Marcolino Moco, o ex-primeiro-ministro que chegou a ser muito crítico do Governo de José Eduardo dos Santos e que João Lourenço nomeou para administrador da Sonangol, garante, à Jeune Afrique, que «as medidas tomadas por Lourenço são encorajantes»: «Não as tomou para reforçou o seu poder pessoa, mas pelo bem de todo o país». No seu discurso no congresso extraordinário do MPLA, Lourenço reiterou as suas prioridades: lutar contra «a corrupção, o nepotismo, a bajulação e a impunidade» que causaram «muitos danos» à economia angolana.
Os céticos continuam céticos, quase um ano depois, não acreditando em mais do que cosmética nas mudanças, mas o certo é que João Lourenço assumiu o poder no fim de semana no MPLA com uma limpeza no Bureau Político, substituindo 25 dos seus 52 membros, alguns deles nomes de peso (ver lista ao lado) e escolhendo pela primeira vez uma mulher para a vice-presidência, a deputada Luísa Damião.
E se já tinha arredado da esfera do poder altas figuras do Governo anterior, como os generais Hélder Vieira Dias ‘Kopelipa’ e Leopoldino do Nascimento ‘Dino’, da banca, como Paulo Kassoma e Carlos Silva, e da economia, como Bento Kangamba.
Acrescentando ainda a exoneração de seis governadores na quarta-feira: João Baptista Kussumua, João Marcelino Tyipinge, José Joanes André, Kundi Paihama, Ernesto Kiteculo, Álvaro Boavida Neto. Paihama, de 74 anos, é um dos mais antigos governantes de Angola, foi ministro do Interior, ministro da Defesa, governador das províncias de Luanda, Huíla, Benguela, Huambo e Cunene, onde estava desde 2016.

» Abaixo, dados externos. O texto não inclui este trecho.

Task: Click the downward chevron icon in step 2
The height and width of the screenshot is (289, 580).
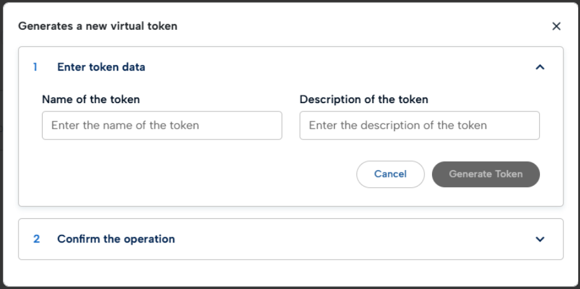Action: (x=540, y=239)
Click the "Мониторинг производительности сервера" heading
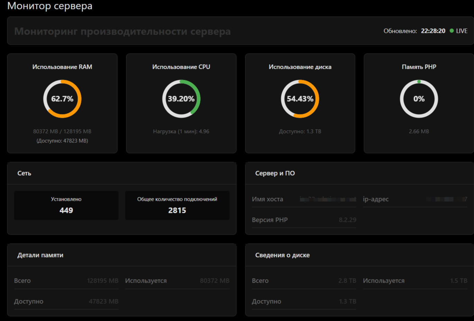 pos(122,31)
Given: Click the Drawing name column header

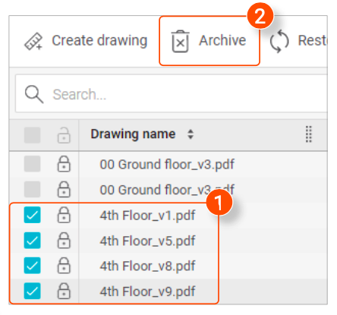Looking at the screenshot, I should click(x=133, y=134).
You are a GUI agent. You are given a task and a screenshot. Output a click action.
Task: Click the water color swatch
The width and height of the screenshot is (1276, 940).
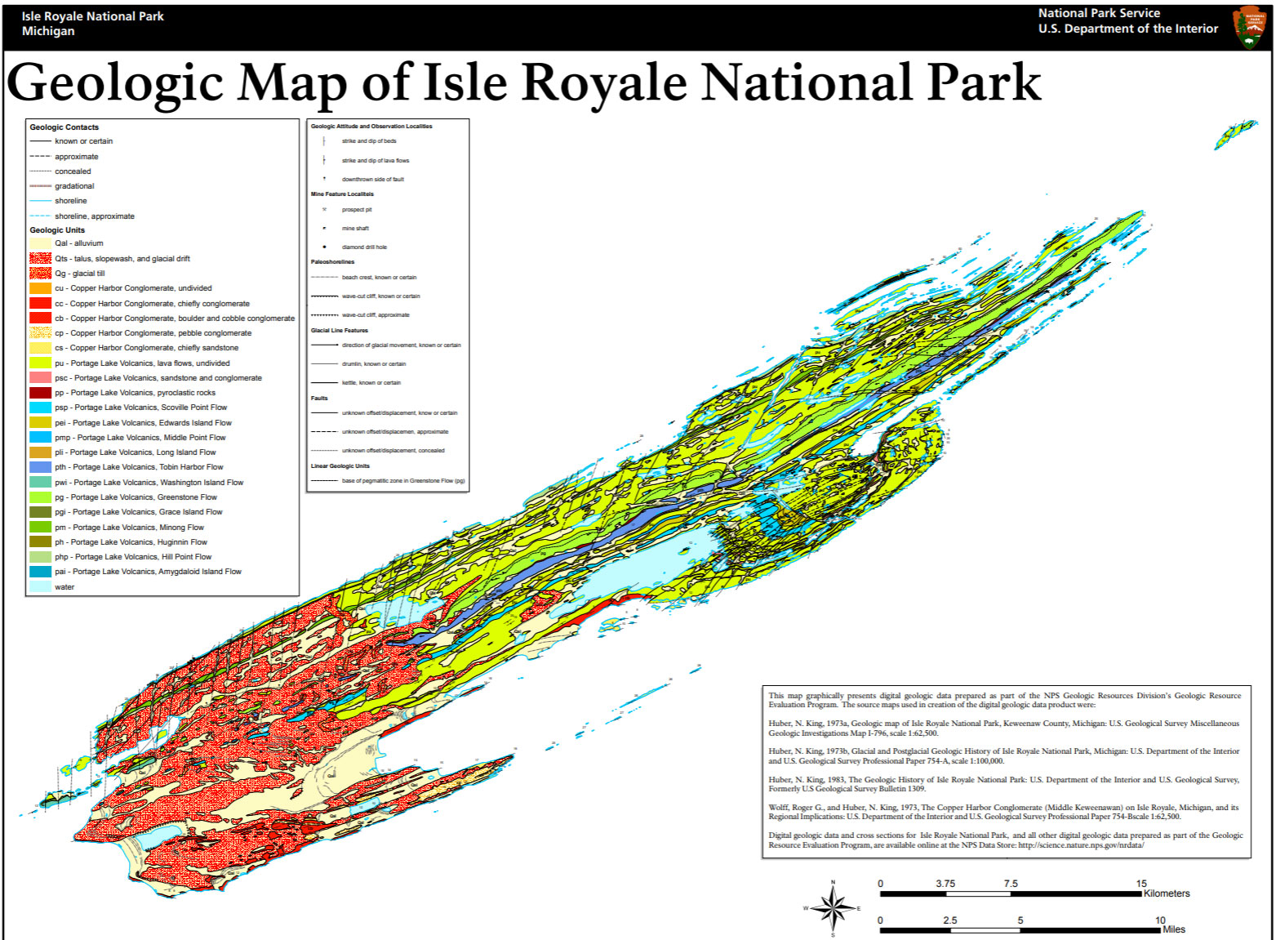tap(42, 586)
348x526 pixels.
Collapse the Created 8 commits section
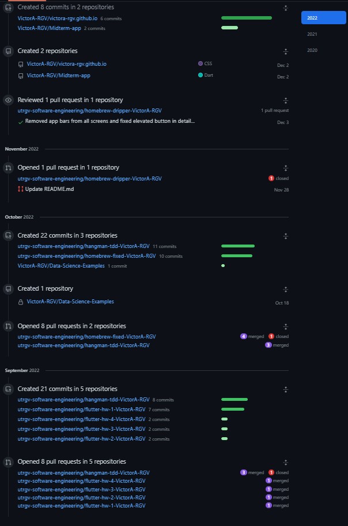click(x=285, y=8)
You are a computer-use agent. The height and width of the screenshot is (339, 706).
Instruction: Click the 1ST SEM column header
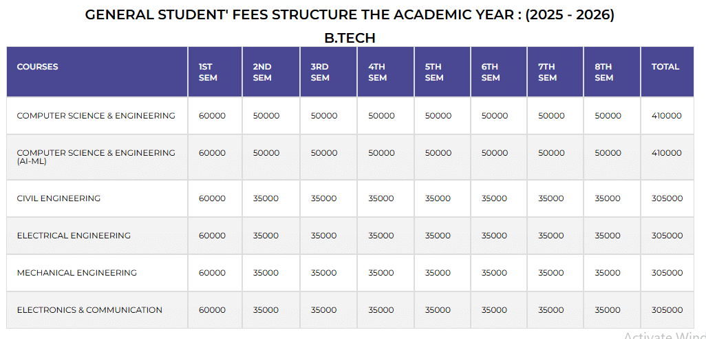[207, 72]
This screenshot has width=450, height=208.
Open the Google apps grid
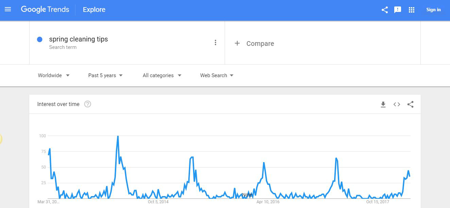[412, 10]
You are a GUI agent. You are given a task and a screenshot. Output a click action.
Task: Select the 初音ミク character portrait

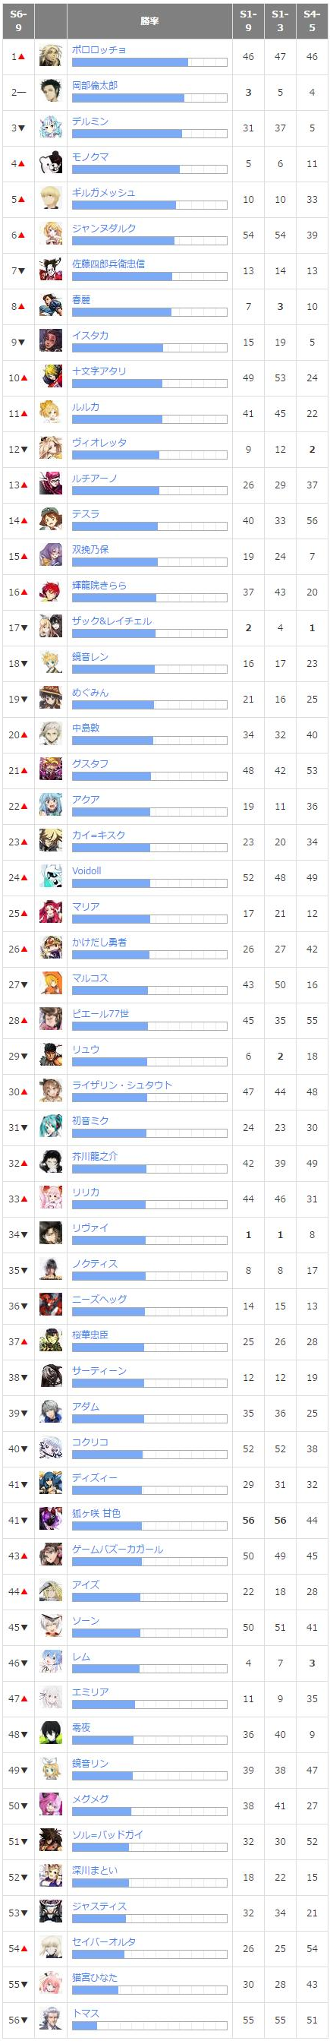pos(51,1128)
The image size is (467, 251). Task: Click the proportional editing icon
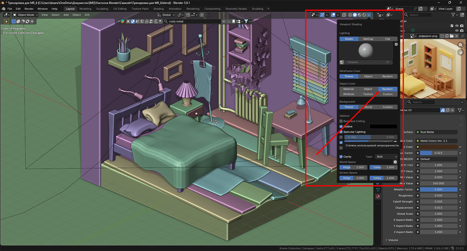(202, 15)
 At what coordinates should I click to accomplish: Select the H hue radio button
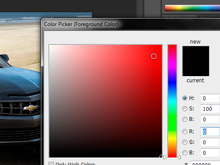click(185, 98)
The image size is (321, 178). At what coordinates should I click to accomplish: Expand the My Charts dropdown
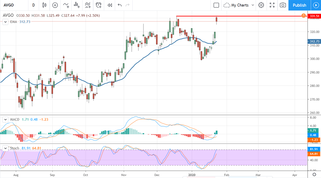(239, 5)
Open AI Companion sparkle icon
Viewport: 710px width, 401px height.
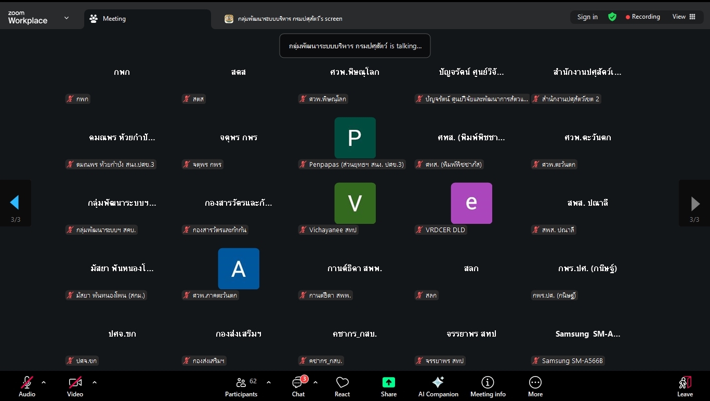[x=438, y=383]
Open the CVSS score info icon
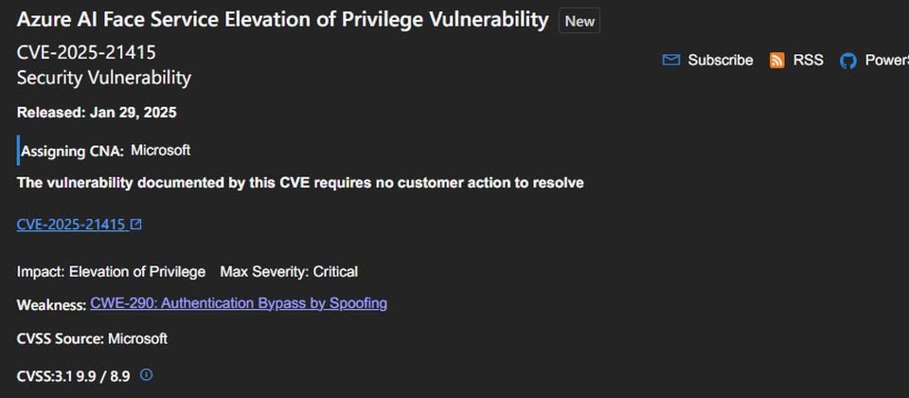Screen dimensions: 909x398 click(x=147, y=375)
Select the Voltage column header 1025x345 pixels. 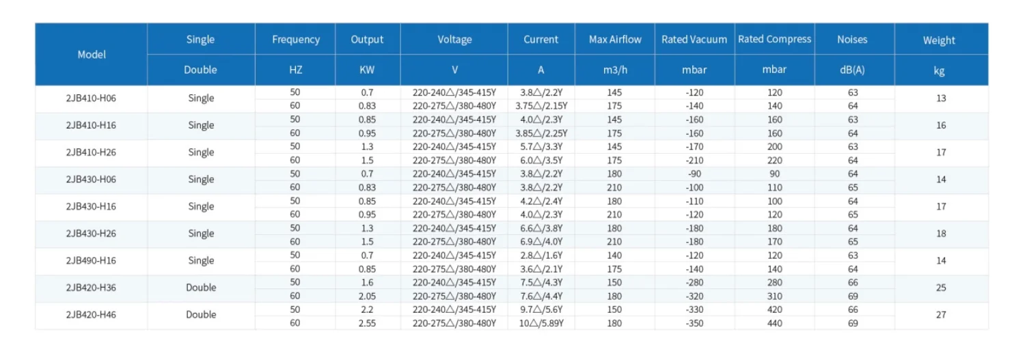(x=454, y=40)
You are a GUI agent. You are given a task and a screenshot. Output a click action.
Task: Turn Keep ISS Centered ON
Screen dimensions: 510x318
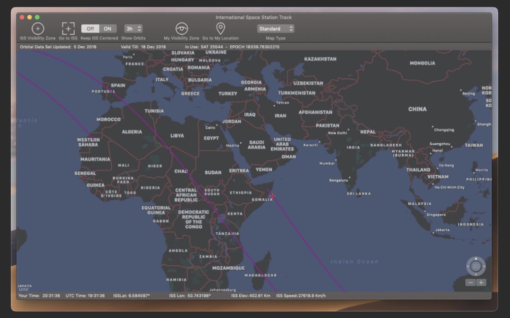107,29
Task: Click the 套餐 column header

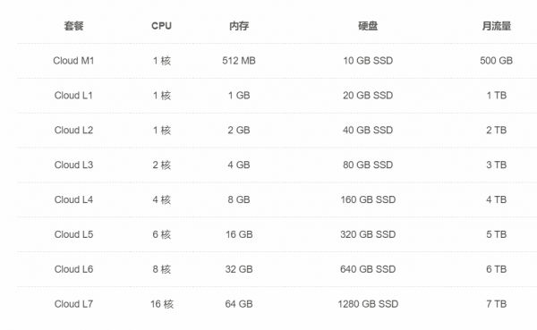Action: point(73,26)
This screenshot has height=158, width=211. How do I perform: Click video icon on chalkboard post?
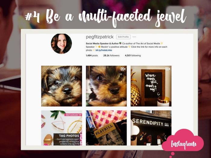[x=168, y=69]
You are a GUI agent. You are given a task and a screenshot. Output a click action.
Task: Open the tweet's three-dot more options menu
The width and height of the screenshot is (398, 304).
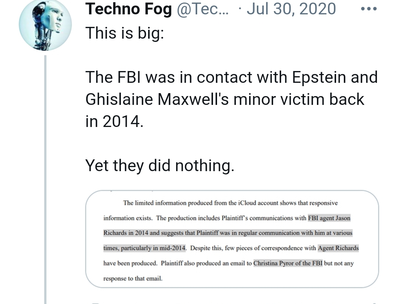click(x=369, y=9)
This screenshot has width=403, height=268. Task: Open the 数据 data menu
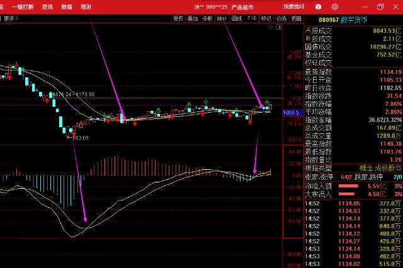[x=66, y=6]

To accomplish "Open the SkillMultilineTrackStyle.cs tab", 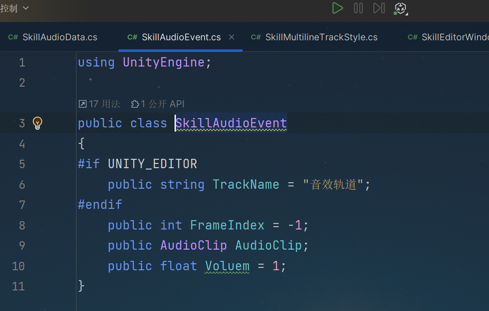I will point(321,37).
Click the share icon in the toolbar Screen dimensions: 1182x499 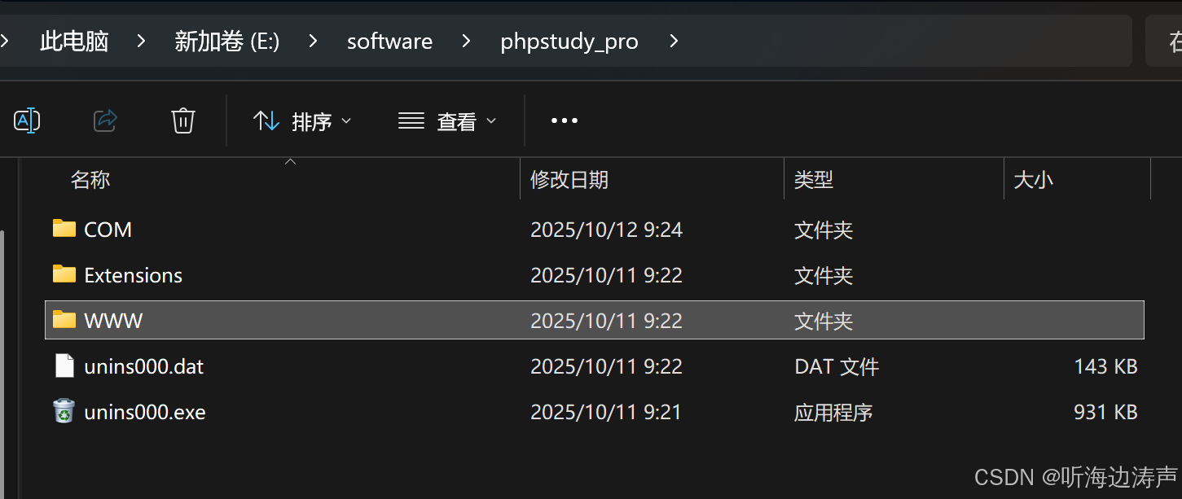point(104,120)
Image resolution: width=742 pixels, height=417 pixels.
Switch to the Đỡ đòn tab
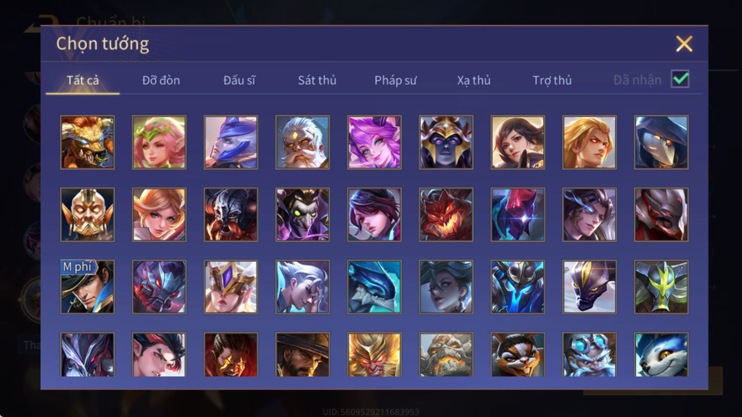tap(161, 80)
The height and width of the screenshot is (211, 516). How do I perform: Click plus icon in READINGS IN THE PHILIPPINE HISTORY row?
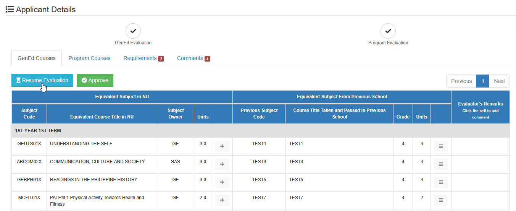point(222,182)
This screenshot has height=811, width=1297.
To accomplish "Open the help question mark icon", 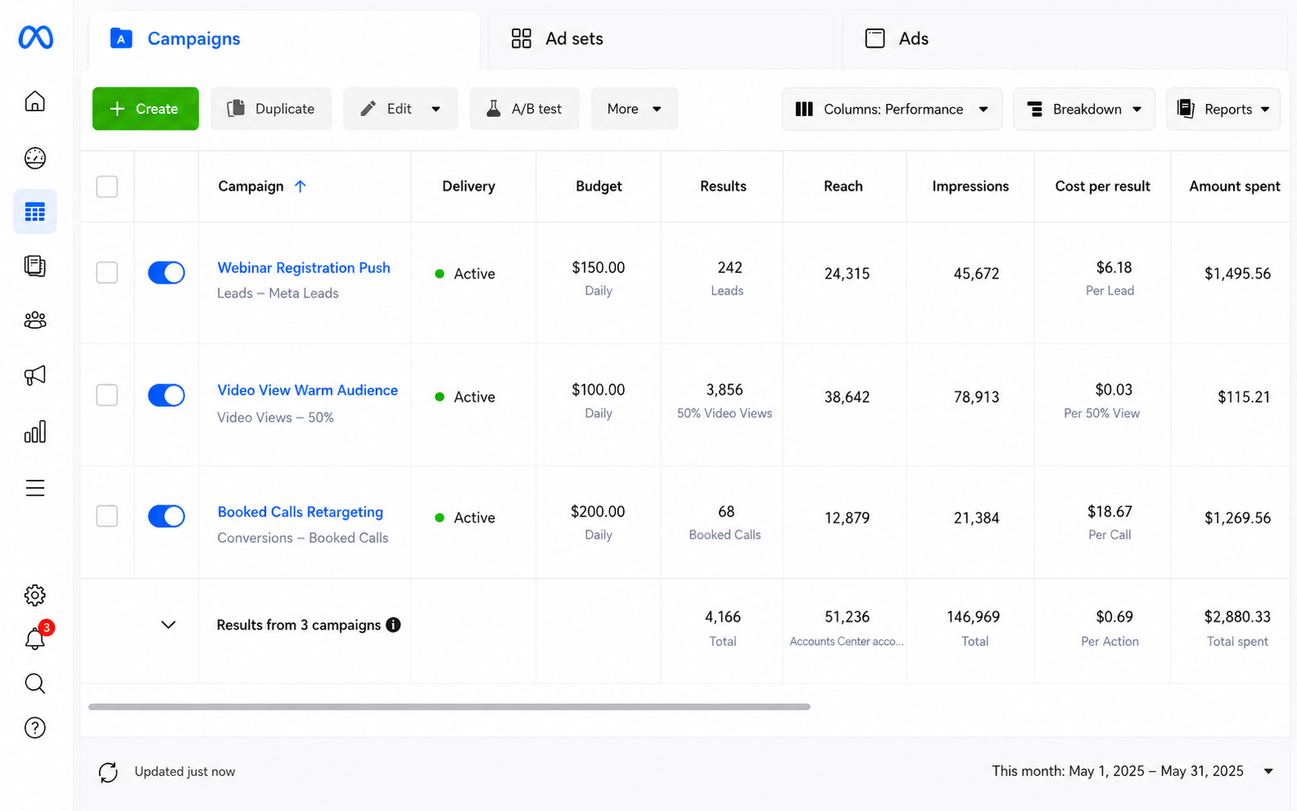I will (34, 728).
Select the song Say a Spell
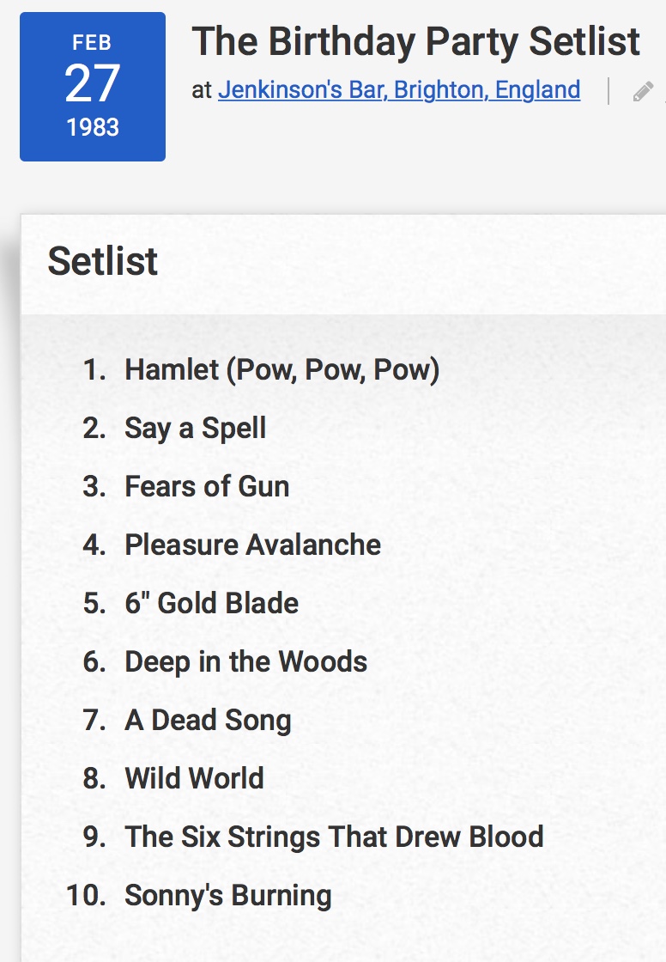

Perante este cenário de mudança generalizada, os céticos sempre têm a contrapor que, por exemplo, Norberto dos Santos Kwata Kanawa, atualmente com 70 anos, escapou à limpeza no Bureau Político e de governadores, mantendo-se à frente de Malanje, apesar de em abril, por causa da contestação às políticas implantadas na província, a caravana do vice-presidente, Bornito de Sousa, ter sido apedrajada na denominada terra da Palanca Negra. Esta semana ficou, entretanto, também marcada pela polémica entrevista à TPA de Álvaro Sobrinho, o homem forte do Banco Espírito Santo Angola, que acabou na falência e refundado com o nome de Banco Económico. Sobrinho, seis anos depois, veio dizer que «o banco faliu por decisão política» e que foi obrigado a arcar com as culpas e que agora volta para investir no país. As reações dos acionistas do Banco Económico e do BNA não se fizeram esperar.